The first time I ever went to mainland China was in 1990 with my father and his identical twin brother. They were separated by a combination of poverty, war and the revolution when they were only 11. My father spent years in the merchant navy before settling in the UK after WWII while his twin escaped to Taiwan.
Their reunion after 59 years was, as you can imagine, a significant event for our families and included a visit back to their hometown Fuzhou (Foochow as it originally was) The hotel we stayed in 1990’s Fuzhou was little more than an unfinished, marble-encrusted western style building with an ornamental lake that we were told had been dug out by ‘volunteer’ workers from the Communist party – the rest of the town was little more than low level shacks and equally indistinct houses that looked as though they were all crumbling and ready to fall.
My sophisticated Taiwanese cousins were mortified that our big reunion dinner was to be held in a local restaurant. The kitchen was basically a gas bottle and a wok balanced over what appeared to be an open sewer with some plastic sheeting – the dining area was really dark and you couldn’t really see what you were eating and with all of us huddling under the light from two bare bulbs, I remember my cousins wiping the greasy bowls out under the table before we ate.
We were important guests and seated and served in careful order. I didn’t want to embarrass my dad or uncle or the family from the mainland by my ignorance so I just did as I was told, shut my eyes and ate everything our enthusiastic hosts plopped in front of me. At one point I made the mistake of asking what something was and the whole family started trying to mime the creature for me. Judging by their efforts I can only guess I was dining on some kind of epileptic cephalopod.
This was the first of many journeys I’ve made to mainland China and my first introduction to the significance of food and mealtime in Chinese culture. Some etiquettes of eating are universal – some are not. In China for example, it’s very bad form to flip your fish over, it intimates the fisherman’s boat will capsize along with your personal fortune.
China isn’t the only society where the best foods are first presented to the senior members of the family or dinner guest. So if you do make it into the VIP seat at a Chinese dinner remember to acknowledge your fellow diners and not to chow down before your host indicates that it’s time for you to ‘enjoy yourself’, or gives you something like a gesture which lets you get to the goodies.
Through all of these trips to mainland China I’ve made myself an unofficial set of food-expectations, suitable for a more Western palate (forgive me, I’m only half Chinese and born and raised in the UK) and they go something like this:
If you’ve ordered chicken then don’t expect a leg or breast portion. Chickens also have gizzards, beaks and combs and these are likely to appear other than something you’re used to. Thinking of pork or beef? Well, go ahead, but it’s going to be very fatty and if you can imagine the parts of the beast that you don’t usually find in a Western meat dish….well, that thing in your mouth is probably that part.
Is fish a safe bet? Generally yes. However, remember the eyeballs are a delicacy and often scooped out and offered to the most important person at the table. If you’re on business trip and these are your new clients then guess what? Yes! You’re about to become the fish-eye guy.

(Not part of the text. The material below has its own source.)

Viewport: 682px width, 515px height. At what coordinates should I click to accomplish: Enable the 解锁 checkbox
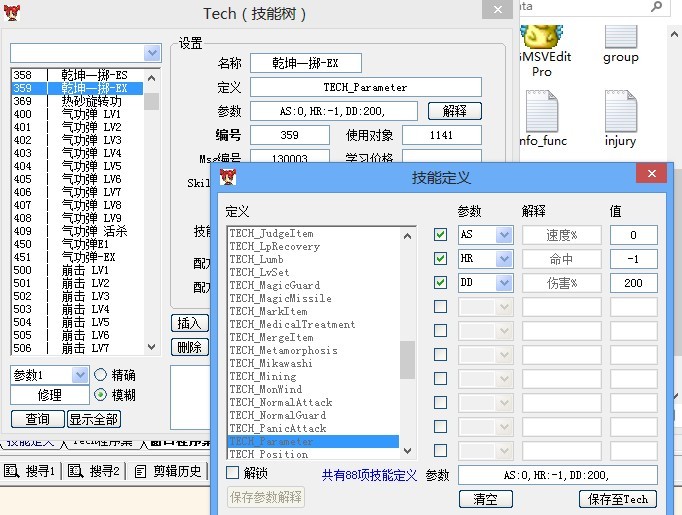click(233, 473)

Prawns? I can eat all of a prawn including its head if I have to; but how about drunken prawns? They’re cooked live in a hot pan in front of you so they leap about like popcorn and the chef has to hold them back with a lid. In my eyes it’s horribly cruel but for my host it was a chance to demonstrate the freshness of the meal.
Now I really love seafood….but have you ever seen a geoduck? If not then please go away and Google it! On one trip my wonderfully kind and generous hosts caught me staring with abject horror at a massive geoduck that was waving provocatively at me in a seafood market. They mistook the look on my face for hunger or desire and insisted we add it to the feast. (Note to self…is my terror and revulsion face the same as my happy and approving face?)
It was a big thing for my father to finally return home to China and to bring his grandson with him. My young son in his grandfather’s care was viewed by the family as a significant event; recognition of him returning to his ancestral home after a very long journey.
After dinner and back in the family home where my father and my uncle were born, a symbolic dish was cooked and fed very carefully to my son with chopsticks. The meal was a soup with long unbroken noodles as they’re the symbol of longevity in China and egg because the pronunciation of egg, dan, sounds similar to dai, which means ‘generation’.
It was a touching moment and the simple dish had a social and familial weight that surpassed it’s humble ingredients. You’ll be getting the idea now of the role food plays in this fascinating country and speaking as someone who loves to eat, I, like millions of other travellers before me, am hungry for more.